Saharkhiz is also due to face trial on May 10 in a third case, on charges of “insulting officials,” according to his attorney and the journalist’s son, Mehdi Saharkhiz. The two latest charges and the sentence Saharkhiz just served relate to his 2015 arrest.
“Iran has been steadily turning up the heat on journalists ahead of the election next month,” CPJ Deputy Director Robert Mahoney said. “But to sentence Issa Saharkhiz to another prison term a day after his release is just cruel. The authorities should stop harassing him and his conviction should be overturned on appeal.”

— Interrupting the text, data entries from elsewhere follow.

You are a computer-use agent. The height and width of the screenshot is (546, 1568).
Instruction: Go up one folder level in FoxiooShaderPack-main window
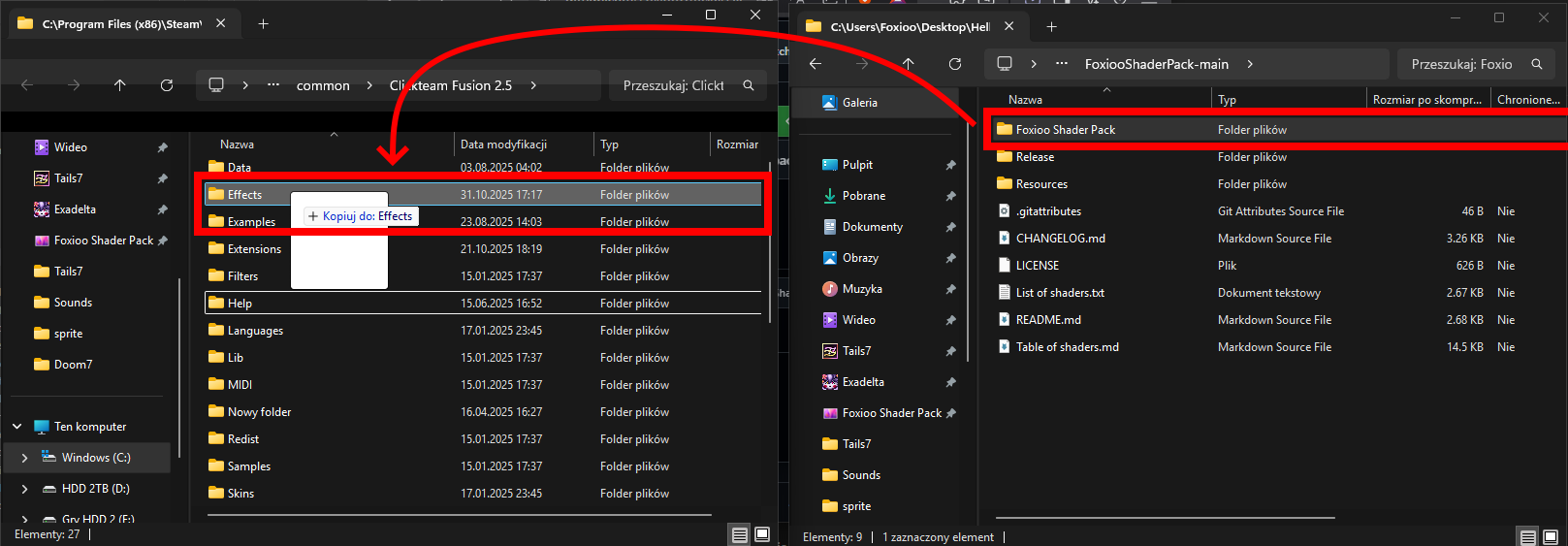(908, 64)
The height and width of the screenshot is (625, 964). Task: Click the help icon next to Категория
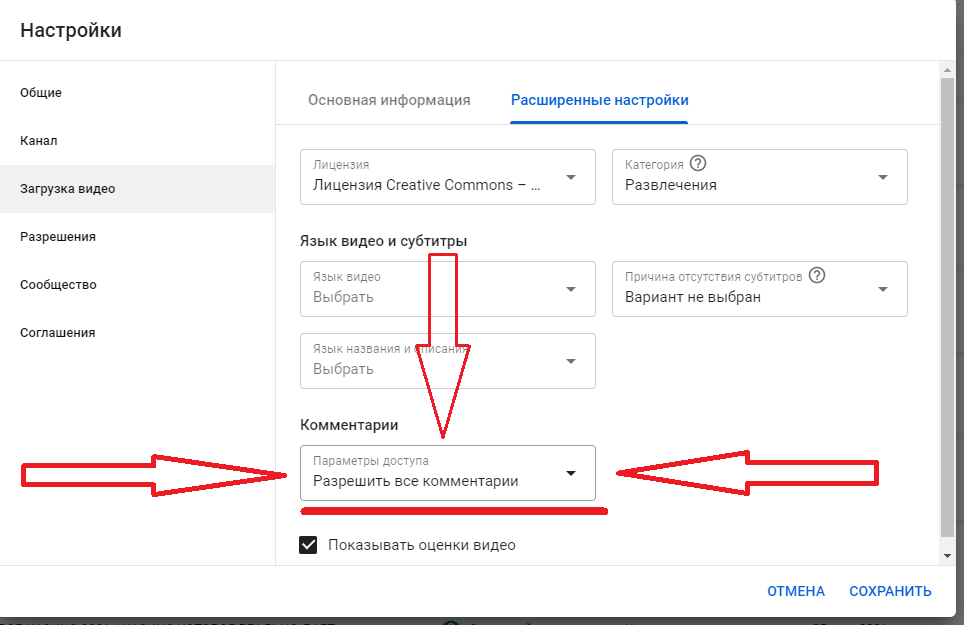[x=699, y=164]
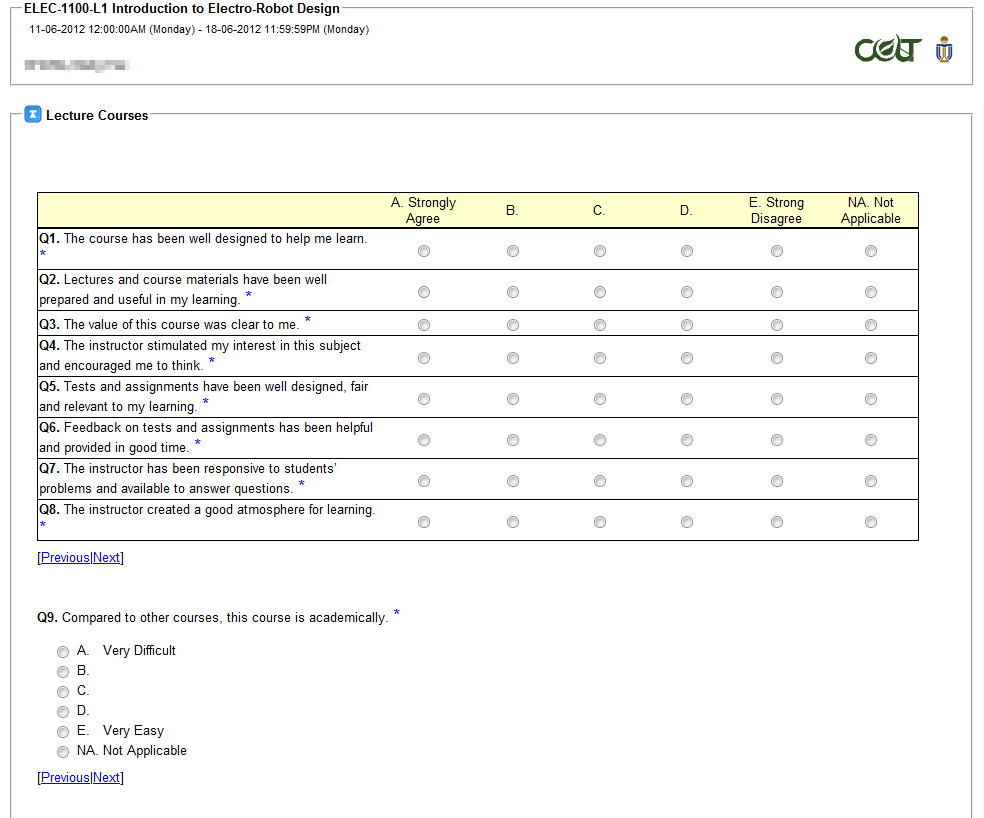This screenshot has width=984, height=818.
Task: Select Strongly Agree for Q7
Action: click(x=424, y=481)
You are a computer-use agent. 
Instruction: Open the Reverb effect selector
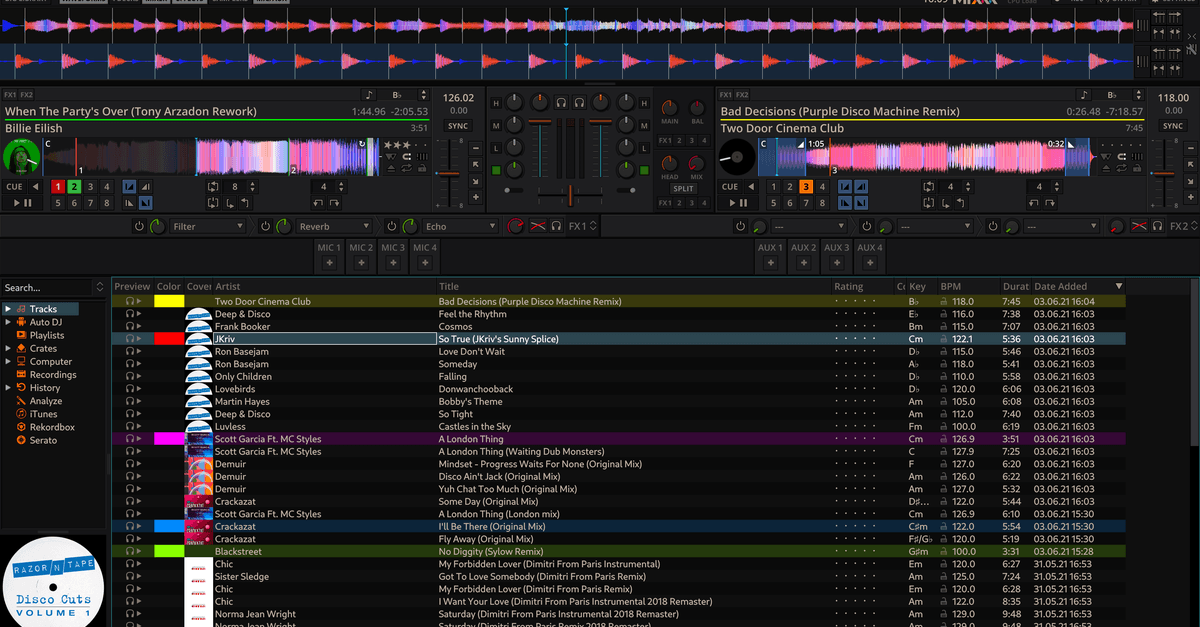pyautogui.click(x=333, y=225)
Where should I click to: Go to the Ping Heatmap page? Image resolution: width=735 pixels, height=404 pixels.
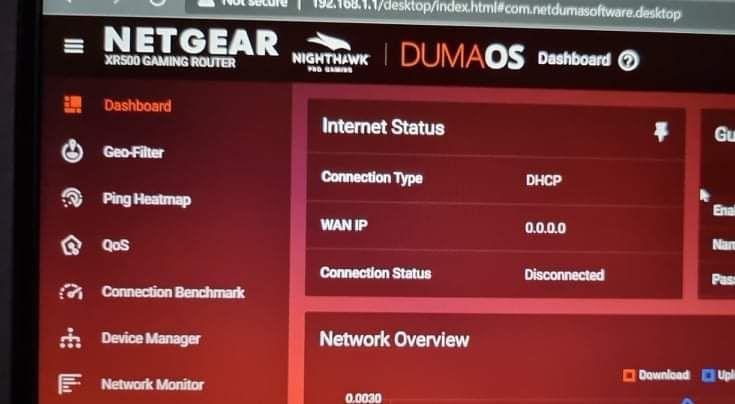[147, 199]
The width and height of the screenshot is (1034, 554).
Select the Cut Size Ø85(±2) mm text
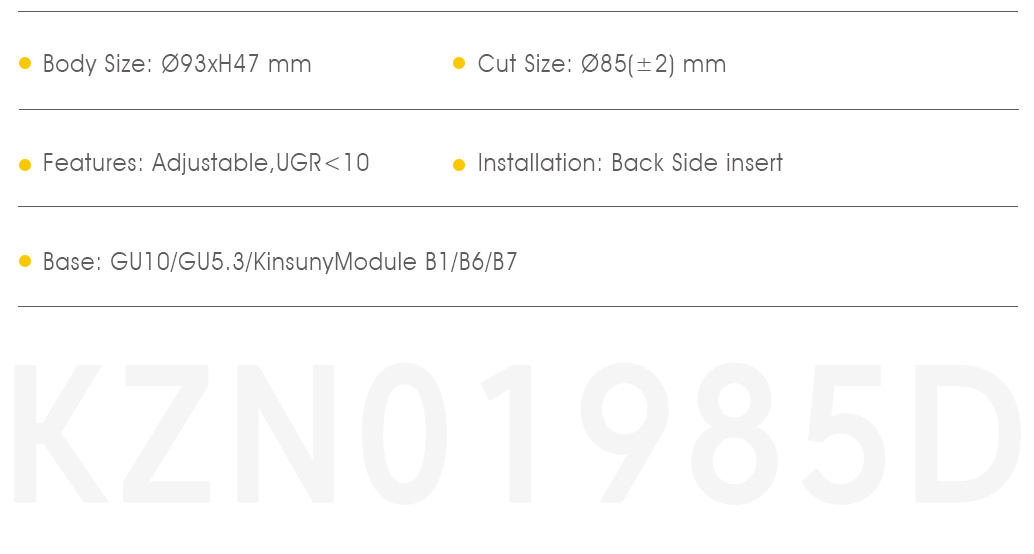tap(601, 64)
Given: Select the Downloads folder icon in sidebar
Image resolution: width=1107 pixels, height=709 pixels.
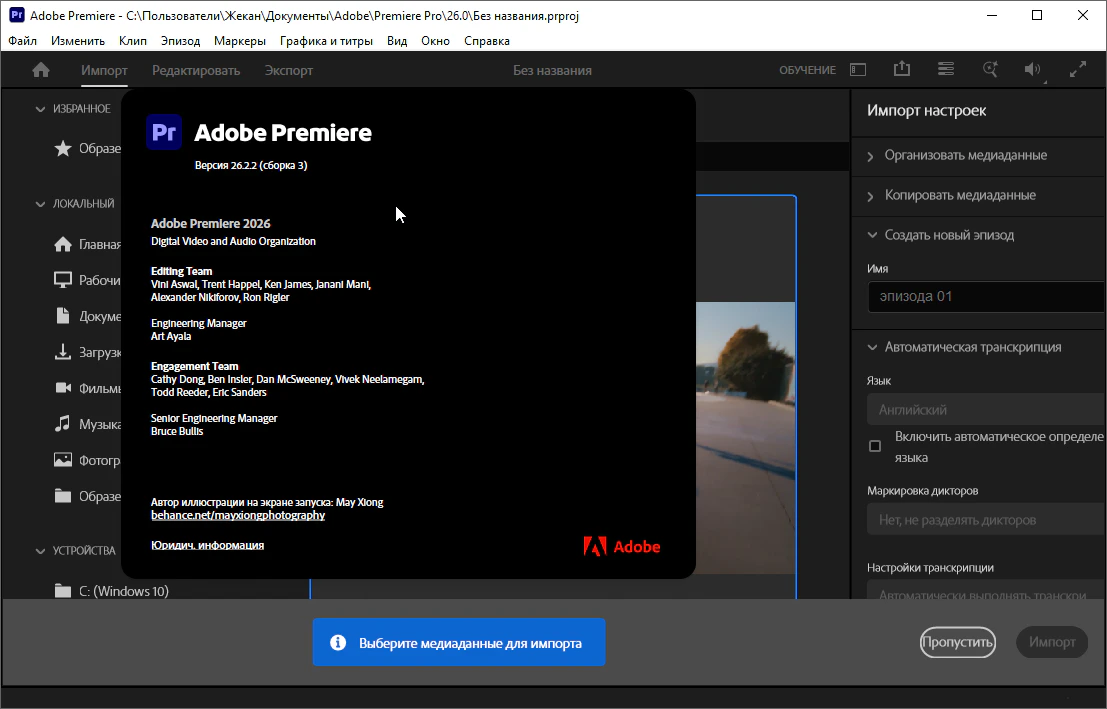Looking at the screenshot, I should click(x=63, y=352).

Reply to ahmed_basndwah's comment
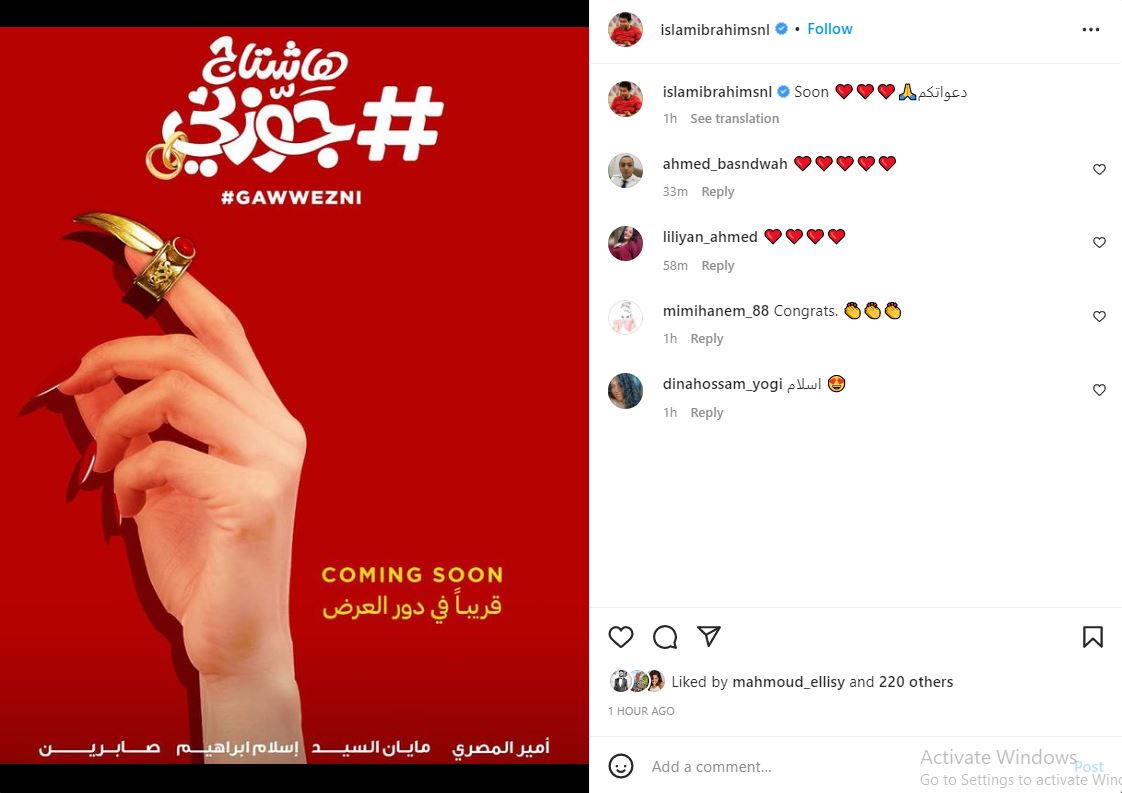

Tabatabaei told the Tasnim news agency that Saharkhiz is not in custody and that he has appealed the sentence. The sentencing of Saharkhiz came one day after he was released from jail, where he was serving a sentence of insulting the supreme leader, his son, Mehdi Saharkhiz told CPJ.
Saharkhiz was arrested in a pre-election crackdown in November 2015, the same day that three reformist journalists–Saman Sarfarzaee, Afarin Chitsaz, and Ehsan Mazandarani–were arrested, according to reports. The journalist spent much of his sentence at the Tehran Heart Center due to health complications that followed his hunger strike in Evin prison, his son, Mehdi Saharkhiz, told CPJ last year. Last month, guards assaulted Saharkhiz while he was in hospital, Mehdi Saharkhiz told CPJ.
Authorities in Iran, which is scheduled to hold presidential elections on May 19, have cracked down on independent or critical journalists ahead of past elections, CPJ has found.